Vehicle owners with four or more unpaid tickets are supposed to get the “boot” – one of those locking wheel clamps that prevent drivers from moving.

But a KING 5 investigation found drivers with dozens of tickets weren’t getting the “boot” because they don’t have valid addresses on file with the Department of Licensing. With the Seattle Municipal Court required to send a warning notice through the mail before a car can be immobilized, the scofflaws have been getting off scot-free.

KIRO Radio’s Jason Rantz says that needs to change.

“If it’s one person who forgot it one time, I understand that. But where you lose me is when you start to get four or five or 100 (tickets). That’s when you are abusing the system and someone needs to punish you.”

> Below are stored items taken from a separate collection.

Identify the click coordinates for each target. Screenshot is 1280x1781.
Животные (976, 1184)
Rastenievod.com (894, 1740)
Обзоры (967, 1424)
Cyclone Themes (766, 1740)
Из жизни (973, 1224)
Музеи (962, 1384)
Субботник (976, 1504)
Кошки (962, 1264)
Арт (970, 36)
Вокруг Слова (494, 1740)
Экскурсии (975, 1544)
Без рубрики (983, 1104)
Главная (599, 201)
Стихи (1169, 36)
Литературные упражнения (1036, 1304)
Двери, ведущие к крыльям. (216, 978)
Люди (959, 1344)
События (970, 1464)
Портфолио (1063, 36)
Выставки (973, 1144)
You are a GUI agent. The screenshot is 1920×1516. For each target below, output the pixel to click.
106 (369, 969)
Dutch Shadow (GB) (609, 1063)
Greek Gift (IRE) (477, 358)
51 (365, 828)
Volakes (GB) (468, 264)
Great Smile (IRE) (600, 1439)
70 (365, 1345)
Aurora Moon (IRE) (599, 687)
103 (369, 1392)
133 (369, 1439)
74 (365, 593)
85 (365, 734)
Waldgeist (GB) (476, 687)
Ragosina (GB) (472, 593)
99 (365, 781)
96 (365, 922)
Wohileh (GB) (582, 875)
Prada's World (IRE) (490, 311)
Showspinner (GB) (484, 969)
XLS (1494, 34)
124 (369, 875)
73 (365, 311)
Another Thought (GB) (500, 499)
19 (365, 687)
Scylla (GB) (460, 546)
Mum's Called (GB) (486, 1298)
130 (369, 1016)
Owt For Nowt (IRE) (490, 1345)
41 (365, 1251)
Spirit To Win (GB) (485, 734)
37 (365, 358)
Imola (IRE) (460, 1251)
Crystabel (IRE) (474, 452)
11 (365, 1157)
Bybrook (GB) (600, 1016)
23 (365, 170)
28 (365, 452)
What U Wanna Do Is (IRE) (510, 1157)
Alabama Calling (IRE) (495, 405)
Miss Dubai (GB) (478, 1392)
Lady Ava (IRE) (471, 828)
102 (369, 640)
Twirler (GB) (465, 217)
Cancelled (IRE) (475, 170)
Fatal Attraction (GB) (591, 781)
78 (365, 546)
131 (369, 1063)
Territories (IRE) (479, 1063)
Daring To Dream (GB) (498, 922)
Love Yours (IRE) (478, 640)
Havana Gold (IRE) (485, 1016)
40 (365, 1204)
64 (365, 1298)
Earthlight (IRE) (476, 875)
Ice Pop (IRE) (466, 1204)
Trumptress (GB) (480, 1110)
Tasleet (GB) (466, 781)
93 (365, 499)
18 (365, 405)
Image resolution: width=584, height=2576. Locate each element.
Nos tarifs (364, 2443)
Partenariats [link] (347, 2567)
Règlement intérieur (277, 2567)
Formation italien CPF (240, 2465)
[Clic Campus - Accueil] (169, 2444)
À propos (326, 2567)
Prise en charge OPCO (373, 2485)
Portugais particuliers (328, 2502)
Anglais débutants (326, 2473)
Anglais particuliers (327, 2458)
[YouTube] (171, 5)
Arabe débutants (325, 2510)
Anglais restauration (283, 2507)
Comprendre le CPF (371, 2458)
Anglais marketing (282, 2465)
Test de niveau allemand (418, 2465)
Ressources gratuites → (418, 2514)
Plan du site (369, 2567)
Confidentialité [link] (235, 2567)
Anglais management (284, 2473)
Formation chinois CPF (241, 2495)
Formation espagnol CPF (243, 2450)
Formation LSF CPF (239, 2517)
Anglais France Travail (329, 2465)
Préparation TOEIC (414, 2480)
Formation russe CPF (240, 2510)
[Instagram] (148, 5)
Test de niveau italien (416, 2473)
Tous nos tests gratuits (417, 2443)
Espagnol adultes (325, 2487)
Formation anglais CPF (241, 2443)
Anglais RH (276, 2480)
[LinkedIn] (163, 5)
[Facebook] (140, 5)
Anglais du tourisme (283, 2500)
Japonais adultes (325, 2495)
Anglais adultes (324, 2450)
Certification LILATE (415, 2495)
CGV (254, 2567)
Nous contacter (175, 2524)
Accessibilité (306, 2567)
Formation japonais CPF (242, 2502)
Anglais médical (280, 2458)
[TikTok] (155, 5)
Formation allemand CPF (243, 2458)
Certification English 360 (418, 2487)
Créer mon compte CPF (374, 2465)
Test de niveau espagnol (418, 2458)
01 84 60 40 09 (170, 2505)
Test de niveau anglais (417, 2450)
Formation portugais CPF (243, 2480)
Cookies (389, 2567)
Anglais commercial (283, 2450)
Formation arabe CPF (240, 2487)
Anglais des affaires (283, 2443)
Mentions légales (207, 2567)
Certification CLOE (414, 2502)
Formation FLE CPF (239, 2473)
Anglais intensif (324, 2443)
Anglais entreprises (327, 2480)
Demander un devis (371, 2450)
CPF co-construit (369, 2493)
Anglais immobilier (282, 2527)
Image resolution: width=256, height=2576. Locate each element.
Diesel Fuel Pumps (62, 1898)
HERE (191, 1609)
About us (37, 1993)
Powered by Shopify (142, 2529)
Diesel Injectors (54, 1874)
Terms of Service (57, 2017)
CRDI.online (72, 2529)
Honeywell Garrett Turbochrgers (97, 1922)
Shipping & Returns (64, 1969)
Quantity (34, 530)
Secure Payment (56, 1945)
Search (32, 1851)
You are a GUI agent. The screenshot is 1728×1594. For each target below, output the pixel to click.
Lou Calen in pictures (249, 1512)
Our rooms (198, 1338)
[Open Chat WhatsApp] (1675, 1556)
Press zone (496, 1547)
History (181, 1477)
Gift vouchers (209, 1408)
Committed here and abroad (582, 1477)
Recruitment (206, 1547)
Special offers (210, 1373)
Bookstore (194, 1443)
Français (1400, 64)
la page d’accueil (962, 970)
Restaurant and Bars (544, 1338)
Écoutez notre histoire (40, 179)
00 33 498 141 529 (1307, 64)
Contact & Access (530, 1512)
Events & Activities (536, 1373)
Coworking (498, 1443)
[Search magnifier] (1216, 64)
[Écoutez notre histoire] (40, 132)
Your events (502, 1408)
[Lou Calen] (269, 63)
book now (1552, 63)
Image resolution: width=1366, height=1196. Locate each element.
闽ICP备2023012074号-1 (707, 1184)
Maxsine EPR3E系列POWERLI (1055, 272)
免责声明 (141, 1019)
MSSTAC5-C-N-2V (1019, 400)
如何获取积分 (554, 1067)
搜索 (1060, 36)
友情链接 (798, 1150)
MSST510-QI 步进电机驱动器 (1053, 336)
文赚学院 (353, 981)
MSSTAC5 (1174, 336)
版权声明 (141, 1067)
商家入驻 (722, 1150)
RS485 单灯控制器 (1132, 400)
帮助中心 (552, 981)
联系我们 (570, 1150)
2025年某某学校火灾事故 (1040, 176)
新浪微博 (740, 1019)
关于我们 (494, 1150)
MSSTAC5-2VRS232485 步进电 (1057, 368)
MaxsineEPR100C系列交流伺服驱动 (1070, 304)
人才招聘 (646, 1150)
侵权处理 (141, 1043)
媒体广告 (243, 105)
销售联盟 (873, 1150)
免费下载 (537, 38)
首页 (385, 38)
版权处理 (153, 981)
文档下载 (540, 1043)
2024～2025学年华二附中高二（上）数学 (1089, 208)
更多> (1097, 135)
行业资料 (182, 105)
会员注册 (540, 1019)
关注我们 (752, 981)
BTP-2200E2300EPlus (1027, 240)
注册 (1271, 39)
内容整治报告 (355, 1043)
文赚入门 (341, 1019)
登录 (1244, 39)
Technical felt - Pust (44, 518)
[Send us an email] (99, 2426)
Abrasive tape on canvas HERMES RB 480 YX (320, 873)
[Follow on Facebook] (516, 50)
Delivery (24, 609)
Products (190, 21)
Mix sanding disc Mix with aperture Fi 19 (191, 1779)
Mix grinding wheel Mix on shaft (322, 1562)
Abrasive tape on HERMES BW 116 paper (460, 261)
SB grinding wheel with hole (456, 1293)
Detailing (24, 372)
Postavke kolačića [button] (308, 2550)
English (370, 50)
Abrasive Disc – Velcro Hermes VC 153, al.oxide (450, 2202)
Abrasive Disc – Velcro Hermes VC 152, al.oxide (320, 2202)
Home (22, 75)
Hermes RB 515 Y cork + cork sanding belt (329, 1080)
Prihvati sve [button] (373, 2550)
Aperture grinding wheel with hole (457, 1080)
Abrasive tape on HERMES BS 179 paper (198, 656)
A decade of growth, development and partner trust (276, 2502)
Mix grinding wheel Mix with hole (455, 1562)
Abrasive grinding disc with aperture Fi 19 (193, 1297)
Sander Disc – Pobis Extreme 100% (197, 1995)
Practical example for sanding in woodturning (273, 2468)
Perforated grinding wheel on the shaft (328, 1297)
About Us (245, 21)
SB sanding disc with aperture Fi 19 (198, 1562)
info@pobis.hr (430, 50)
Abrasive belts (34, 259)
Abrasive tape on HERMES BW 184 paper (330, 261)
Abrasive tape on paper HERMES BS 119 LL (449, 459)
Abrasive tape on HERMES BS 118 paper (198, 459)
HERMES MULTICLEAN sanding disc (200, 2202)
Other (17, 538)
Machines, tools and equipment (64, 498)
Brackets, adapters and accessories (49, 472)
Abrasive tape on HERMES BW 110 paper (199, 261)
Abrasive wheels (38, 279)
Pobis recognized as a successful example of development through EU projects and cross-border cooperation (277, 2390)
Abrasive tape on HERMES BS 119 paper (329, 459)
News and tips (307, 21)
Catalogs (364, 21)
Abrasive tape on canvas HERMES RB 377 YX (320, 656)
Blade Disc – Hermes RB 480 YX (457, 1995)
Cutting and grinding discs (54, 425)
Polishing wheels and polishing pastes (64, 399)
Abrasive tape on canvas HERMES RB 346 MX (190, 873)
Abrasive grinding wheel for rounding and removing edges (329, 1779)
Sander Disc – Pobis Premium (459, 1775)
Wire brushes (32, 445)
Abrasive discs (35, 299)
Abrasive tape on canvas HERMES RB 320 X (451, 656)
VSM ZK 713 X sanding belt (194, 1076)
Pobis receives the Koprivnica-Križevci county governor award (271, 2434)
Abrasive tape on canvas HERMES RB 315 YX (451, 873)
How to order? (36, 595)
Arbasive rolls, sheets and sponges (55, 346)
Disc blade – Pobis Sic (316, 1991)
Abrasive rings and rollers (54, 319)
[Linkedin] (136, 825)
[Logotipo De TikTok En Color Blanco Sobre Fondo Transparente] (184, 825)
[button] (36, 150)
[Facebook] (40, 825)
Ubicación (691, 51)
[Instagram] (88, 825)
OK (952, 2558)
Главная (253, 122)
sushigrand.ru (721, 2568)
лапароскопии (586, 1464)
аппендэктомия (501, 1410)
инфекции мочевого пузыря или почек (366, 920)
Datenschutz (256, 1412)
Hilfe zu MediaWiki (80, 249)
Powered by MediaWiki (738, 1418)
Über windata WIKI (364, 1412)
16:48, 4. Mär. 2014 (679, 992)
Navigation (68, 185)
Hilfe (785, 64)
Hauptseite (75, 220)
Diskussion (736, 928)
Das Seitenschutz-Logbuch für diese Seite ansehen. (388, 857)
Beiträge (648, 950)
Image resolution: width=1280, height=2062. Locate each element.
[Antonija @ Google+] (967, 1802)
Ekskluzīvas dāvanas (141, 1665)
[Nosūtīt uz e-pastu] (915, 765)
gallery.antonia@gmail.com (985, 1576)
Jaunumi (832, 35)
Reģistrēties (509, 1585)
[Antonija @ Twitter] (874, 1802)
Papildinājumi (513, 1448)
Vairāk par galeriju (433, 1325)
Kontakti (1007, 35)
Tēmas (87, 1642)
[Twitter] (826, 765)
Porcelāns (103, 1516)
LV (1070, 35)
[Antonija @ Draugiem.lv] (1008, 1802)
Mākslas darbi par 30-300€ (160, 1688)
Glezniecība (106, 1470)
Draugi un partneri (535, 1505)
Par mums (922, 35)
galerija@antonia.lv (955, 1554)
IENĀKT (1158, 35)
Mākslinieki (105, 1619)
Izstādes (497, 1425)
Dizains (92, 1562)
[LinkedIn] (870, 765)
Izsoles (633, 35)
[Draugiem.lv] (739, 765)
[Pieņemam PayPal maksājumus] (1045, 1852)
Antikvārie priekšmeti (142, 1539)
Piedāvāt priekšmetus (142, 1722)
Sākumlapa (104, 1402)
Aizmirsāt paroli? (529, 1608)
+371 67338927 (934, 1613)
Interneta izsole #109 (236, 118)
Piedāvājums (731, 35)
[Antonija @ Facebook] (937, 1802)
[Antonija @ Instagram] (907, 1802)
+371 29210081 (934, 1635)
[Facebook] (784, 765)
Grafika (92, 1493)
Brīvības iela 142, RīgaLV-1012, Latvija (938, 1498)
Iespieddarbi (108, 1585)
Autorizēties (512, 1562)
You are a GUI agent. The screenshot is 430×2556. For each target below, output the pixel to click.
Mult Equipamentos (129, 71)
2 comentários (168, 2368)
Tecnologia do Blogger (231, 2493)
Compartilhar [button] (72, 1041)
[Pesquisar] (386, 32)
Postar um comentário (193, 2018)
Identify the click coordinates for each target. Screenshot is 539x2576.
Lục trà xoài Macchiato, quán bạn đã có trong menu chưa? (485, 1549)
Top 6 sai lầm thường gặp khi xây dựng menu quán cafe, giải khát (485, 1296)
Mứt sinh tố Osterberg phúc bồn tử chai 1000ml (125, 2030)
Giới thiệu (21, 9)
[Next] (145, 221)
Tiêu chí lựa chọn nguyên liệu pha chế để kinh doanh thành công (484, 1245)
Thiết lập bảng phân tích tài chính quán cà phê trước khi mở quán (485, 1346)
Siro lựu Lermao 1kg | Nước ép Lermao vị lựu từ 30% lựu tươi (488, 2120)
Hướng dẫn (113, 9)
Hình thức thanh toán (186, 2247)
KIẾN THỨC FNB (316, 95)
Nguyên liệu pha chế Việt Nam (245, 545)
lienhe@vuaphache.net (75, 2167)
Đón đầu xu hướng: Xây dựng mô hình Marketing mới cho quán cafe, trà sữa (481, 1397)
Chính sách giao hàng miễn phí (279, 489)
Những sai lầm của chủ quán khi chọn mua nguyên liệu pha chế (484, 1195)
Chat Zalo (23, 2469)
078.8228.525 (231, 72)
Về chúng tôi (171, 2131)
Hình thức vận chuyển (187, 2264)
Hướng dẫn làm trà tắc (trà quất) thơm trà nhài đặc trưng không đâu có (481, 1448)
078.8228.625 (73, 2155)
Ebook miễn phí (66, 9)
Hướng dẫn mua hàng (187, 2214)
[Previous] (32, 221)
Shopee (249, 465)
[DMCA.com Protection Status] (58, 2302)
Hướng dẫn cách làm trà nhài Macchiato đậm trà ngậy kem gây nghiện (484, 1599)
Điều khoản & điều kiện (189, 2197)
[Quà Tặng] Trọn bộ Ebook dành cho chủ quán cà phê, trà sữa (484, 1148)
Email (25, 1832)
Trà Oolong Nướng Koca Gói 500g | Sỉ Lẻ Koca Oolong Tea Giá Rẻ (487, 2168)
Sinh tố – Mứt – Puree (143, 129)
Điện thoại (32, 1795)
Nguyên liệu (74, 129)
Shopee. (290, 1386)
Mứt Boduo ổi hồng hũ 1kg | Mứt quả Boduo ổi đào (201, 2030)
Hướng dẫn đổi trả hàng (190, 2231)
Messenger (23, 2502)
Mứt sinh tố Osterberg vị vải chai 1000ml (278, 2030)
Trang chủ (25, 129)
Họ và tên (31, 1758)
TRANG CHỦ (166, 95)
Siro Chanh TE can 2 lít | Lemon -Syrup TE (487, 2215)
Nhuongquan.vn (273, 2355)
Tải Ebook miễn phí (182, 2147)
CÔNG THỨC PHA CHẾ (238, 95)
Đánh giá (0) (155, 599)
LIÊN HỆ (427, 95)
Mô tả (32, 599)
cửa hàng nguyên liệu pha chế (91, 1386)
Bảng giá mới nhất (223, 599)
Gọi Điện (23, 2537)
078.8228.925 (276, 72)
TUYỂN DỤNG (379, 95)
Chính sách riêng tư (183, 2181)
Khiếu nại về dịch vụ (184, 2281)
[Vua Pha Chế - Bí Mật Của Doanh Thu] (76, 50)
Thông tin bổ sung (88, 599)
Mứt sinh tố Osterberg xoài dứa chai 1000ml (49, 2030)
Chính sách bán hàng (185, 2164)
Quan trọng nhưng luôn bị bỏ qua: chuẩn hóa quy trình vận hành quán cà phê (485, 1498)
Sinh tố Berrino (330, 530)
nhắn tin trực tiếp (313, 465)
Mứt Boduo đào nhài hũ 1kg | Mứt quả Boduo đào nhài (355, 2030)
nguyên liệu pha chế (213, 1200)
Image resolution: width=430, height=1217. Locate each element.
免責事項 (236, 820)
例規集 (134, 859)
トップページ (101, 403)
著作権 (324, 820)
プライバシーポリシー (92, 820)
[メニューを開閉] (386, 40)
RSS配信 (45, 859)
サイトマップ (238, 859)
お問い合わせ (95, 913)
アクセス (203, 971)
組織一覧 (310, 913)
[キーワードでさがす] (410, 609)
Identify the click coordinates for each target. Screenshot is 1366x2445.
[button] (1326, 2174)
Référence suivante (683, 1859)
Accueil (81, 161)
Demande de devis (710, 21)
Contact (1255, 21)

Councilman Bruce Harrell agrees. He’s the sponsor of a measure closing the loophole. Passed by the Council’s Public Safety Committee Wednesday, the city would merely have to paste a warning sticker on a car telling the owner it will get the boot the next time it’s parked illegally.

How big is the problem? KING 5 discovered the former owner of a Capitol Hill vintage clothing store alone racked up 147 unpaid parking tickets. She had a California license plate and no valid Washington address on file with the state. So even though she never paid her tickets, she never got the boot.

The proposal is drawing plenty of praise. KIRO Radio’s Tom Tangney says while he’s all in favor of giving people warnings, it’s clear some have gone way too far.

“I think it’s great that the city is doing something about this.”